Every nerd with a raspberry pi has thought about making it into a personal assistant. I am one of those nerds. So in true Shenanigans fashion, I cobbled together a series of micro-services in a frankenstein’s-monsteresque amalgmation of bash-scripting, Python and PHP. It’s glorious. I’m not putting the whole thing on github, cause there’s some personal keys in there that I’m too lazy to env out. But I’ll highlight some of the more interesting bits of the build.
I’ve always felt like a speech-recognition-based system was awkward. I don’t like talking to Siri or Google in public and buttons just seem way faster than 1: talking, 2: the server barely recognising what I say, 3: it having to natural-languange-process its way into a understandable command.
Plus I prefer not getting spied on by alexa or google home…
Talking to my devices feels weird, but the devices talking back is a pretty handy way of conveying information without a screen. I tried a couple of TTS (text-to-speech ) engines that run locally rather than using a remote services that tracks all of my data (call me paranoid, but you never know with these things).
Festival is pretty promising, but everything not backed by a giant company like Google or IBM still sounds like a drunk robot. Ultimately I landed on Amazon Polly. The API is pretty straightforward and fast enough to feel like low/no-latency. It probably still knows everything it’s ever said to me, but untill some open-source alternative gets out of the uncanny valley it’s a compromise I’m willing to make. The following uses the IVONA speechcloud php package. (Amazon Polly used to be called Ivona, they changed it a couple months back but all the underlying endpoints still seem to work)
(I switch up the voices from time to time to find the best/most interesting one. Raveena is Indian-English)
This outputs the content of a MP3 file, which I pipe into mpg123. I suppose you could configure aplay (the default linux audioplayer) to work with mp3s but I prefer mpg123 for its simplicity and higher-level api.
Motion detection with Raspberry PI
At first “House” just ran on my laptop, and was triggered via command-line. I had a “house morning” command that does all the usual my-first-assistant stuff. Weather, calendars, reminders,… and I thought it would be pretty futuristic to trigger it when I walked into the living room in the morning. So I ported everything to run on linux (isn’t unix the best, by the way?) and started running it on one of the seven thousand unused Rpi’s I had laying around.
Hooking up the Pi with a PIR (passive infrared) motion sensor was pretty straightforward (shoutout to This dude).
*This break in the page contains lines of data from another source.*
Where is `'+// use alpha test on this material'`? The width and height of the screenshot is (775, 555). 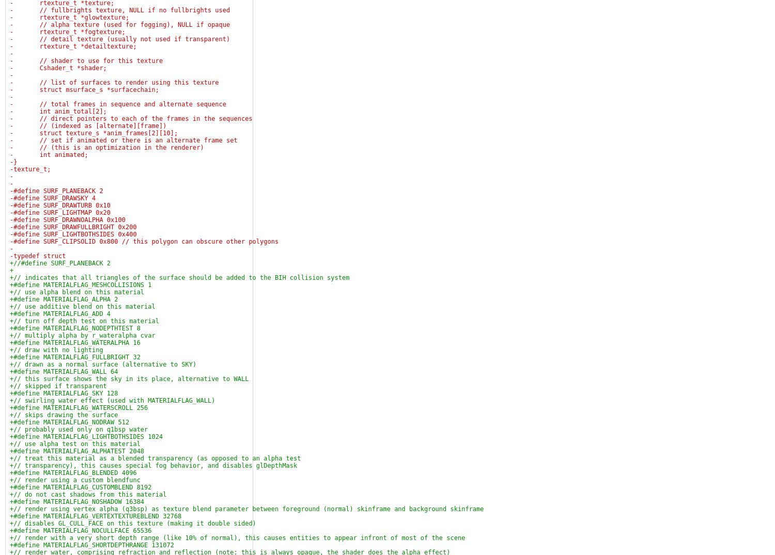 '+// use alpha test on this material' is located at coordinates (75, 444).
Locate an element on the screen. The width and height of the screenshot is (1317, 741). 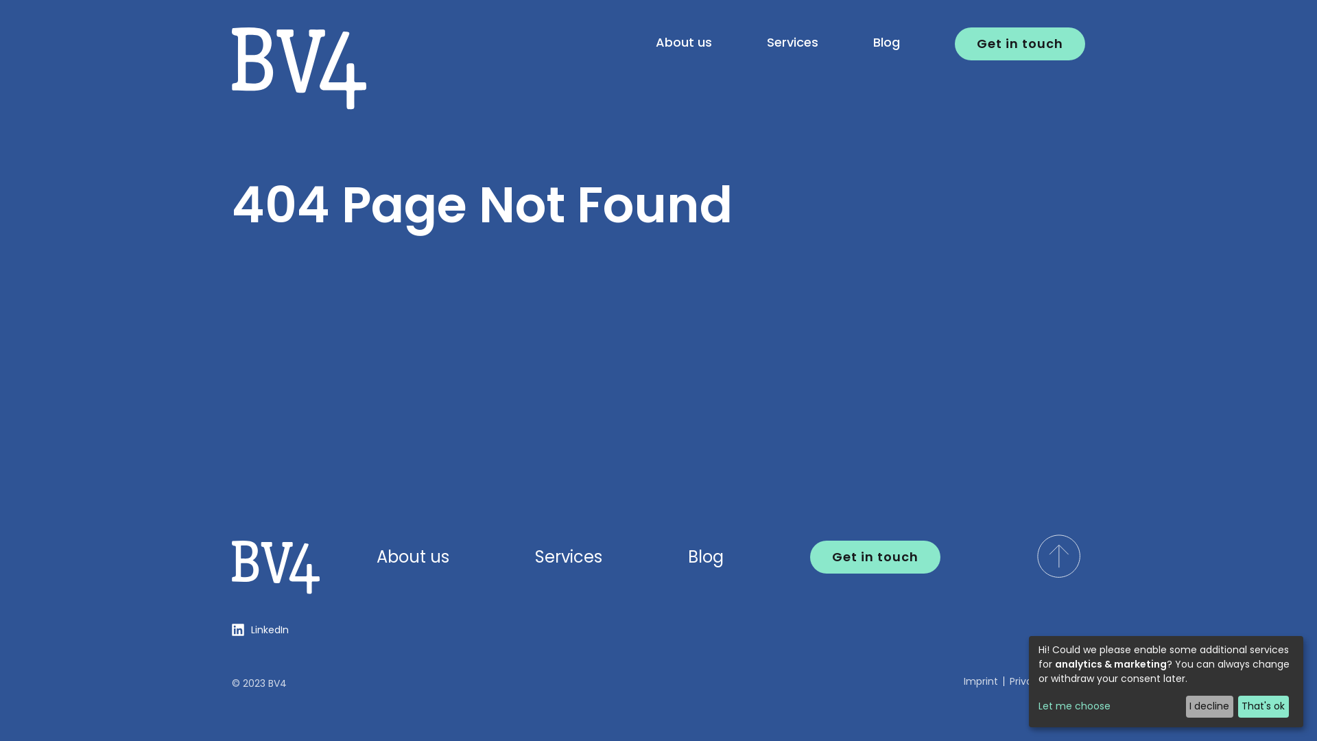
'Let me choose' is located at coordinates (1109, 706).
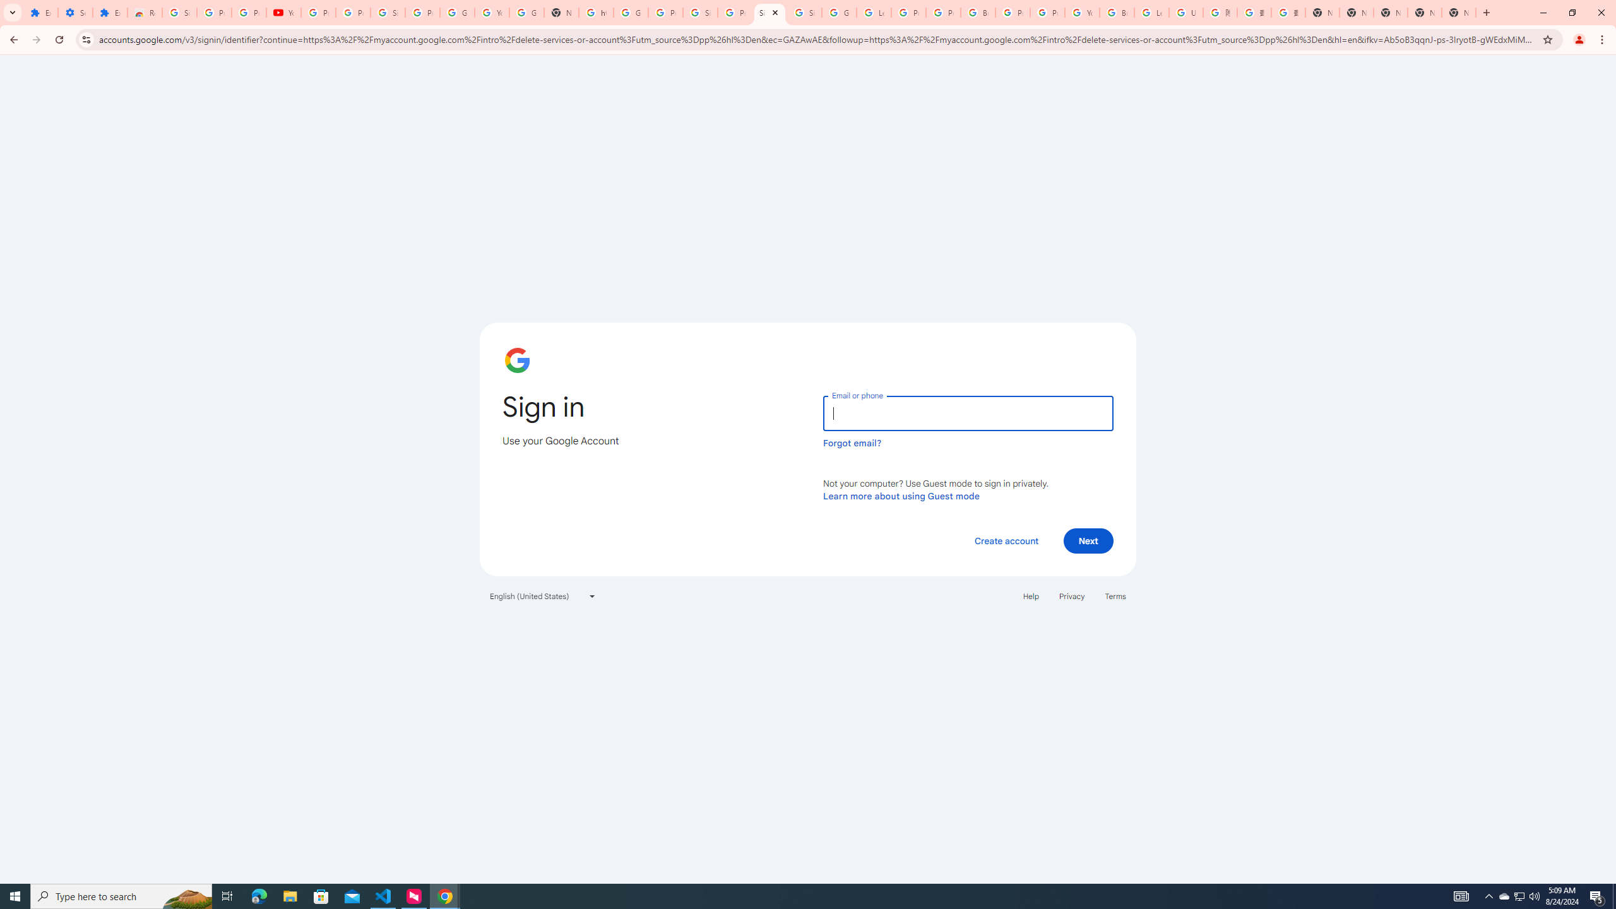  I want to click on 'Privacy Help Center - Policies Help', so click(909, 12).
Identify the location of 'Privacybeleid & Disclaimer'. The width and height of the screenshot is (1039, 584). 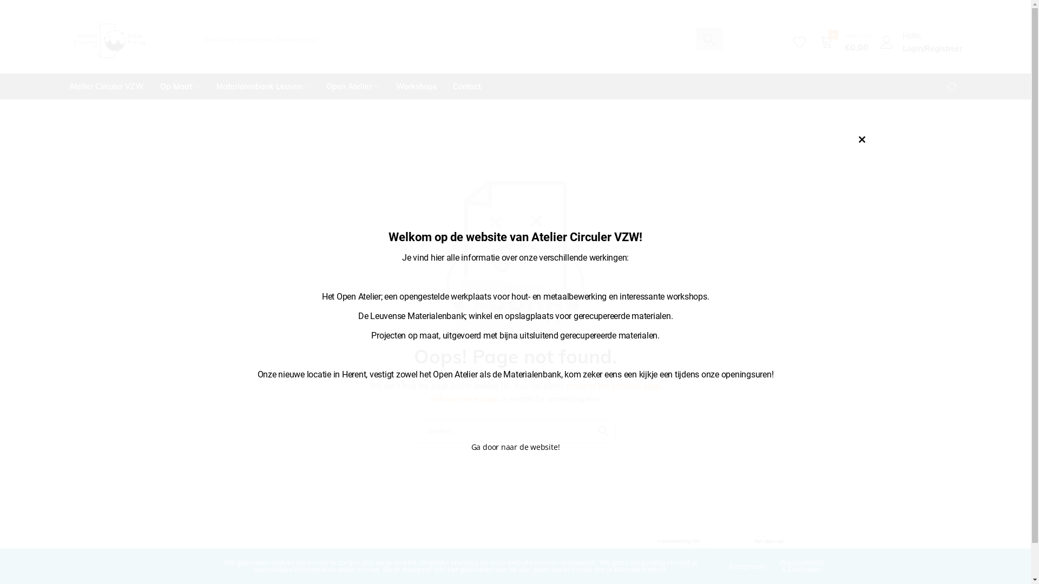
(801, 565).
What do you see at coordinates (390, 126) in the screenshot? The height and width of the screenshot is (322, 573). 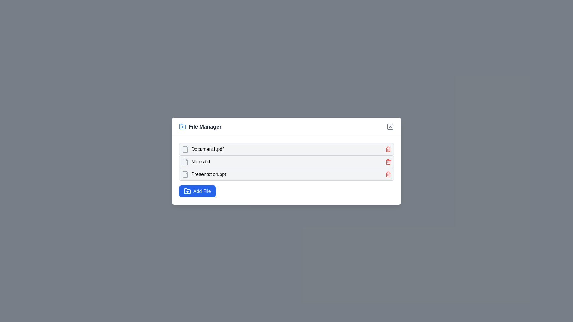 I see `the small, gray rounded rectangle in the top-right corner of the 'File Manager' modal, which functions as part of the close button` at bounding box center [390, 126].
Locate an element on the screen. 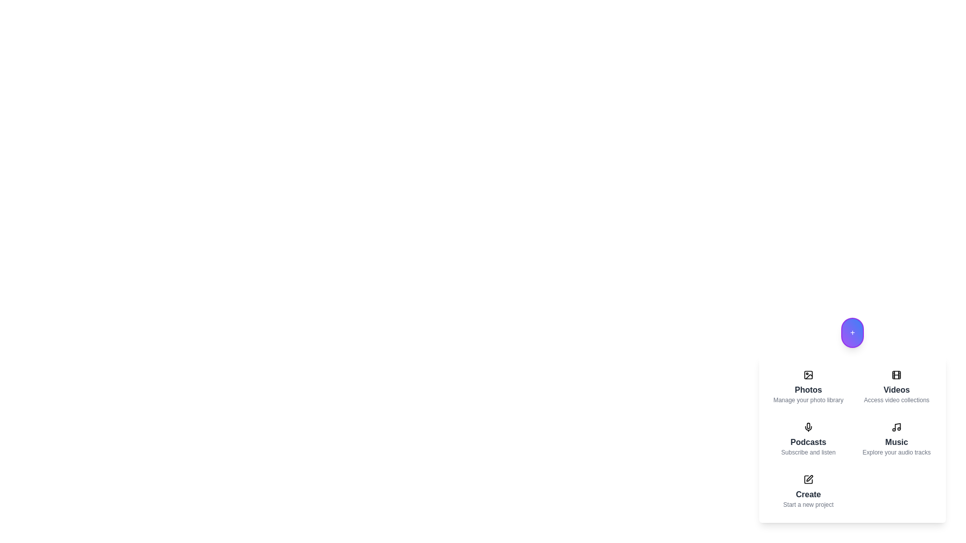 The width and height of the screenshot is (966, 543). the main action button to toggle the menu is located at coordinates (852, 333).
Those GPIO pins are awesome and let you use the Pi as an arduino that you can SSH into (and way more probably, but that’s how I use them now). Because I don’t know how to solder and didn’t have a large enough breadboard laying around I just kind of mapped out what wires went where on the Cobbler breakout-cable. If you’re trying anything like this yourself: get a breadboard. Because once those wires fall out it’s a giant pain in the ass to reassemble everything. And those wires will fall out.
Small note: I found that the PIR sensor I bought was slightly more effective and reliable when I read the output as analogue instead of digital, but the RPi apparently only has digital inputs, so what am I gonna do? Convert the signal? Who has time for that? Reading the analog input as digital worked just fine for me.
Reverse-engineering an Infrared Remote
The Pi is hooked up to my soundsystem. So is my TV and a bunch of other stuff, so the input-channel is usually not set to House. It’s hard enough to keep track of the 17 remotes I use for tv, apple-tv, the cable-box, etc. So busting out the remote to my amplifier every time didn’t feel like an option. So: I figured I’d reverse-engineer said remote and set the input to the correct line-in whenever House is about to speak.
It turns out that infrafred remotes work pretty intuitively, but are also based on a lot of proprietary protocols, depending on who makes the device you’re trying to control. The underlying principle is kind of a high-frequency morse-code, but the encoding and actual values sent from remote to receiver are different for most vendors.
Using this super-handy tutorial on how to hook up an arduino to a reciever and an IR-LED, and combining that with the GPIO-pin stuff from the motion-detector I was able to “change the channel” on my amp whenever I triggered a House-action. Also mirrors, because of the way my living room is arranged. The Pi is behind a corner and I couldn’t find an appropriate angle on the IR-led to point at the amplifier. So I got some stick-on mirrors to reflect the signal around. It’s not pretty, but it works.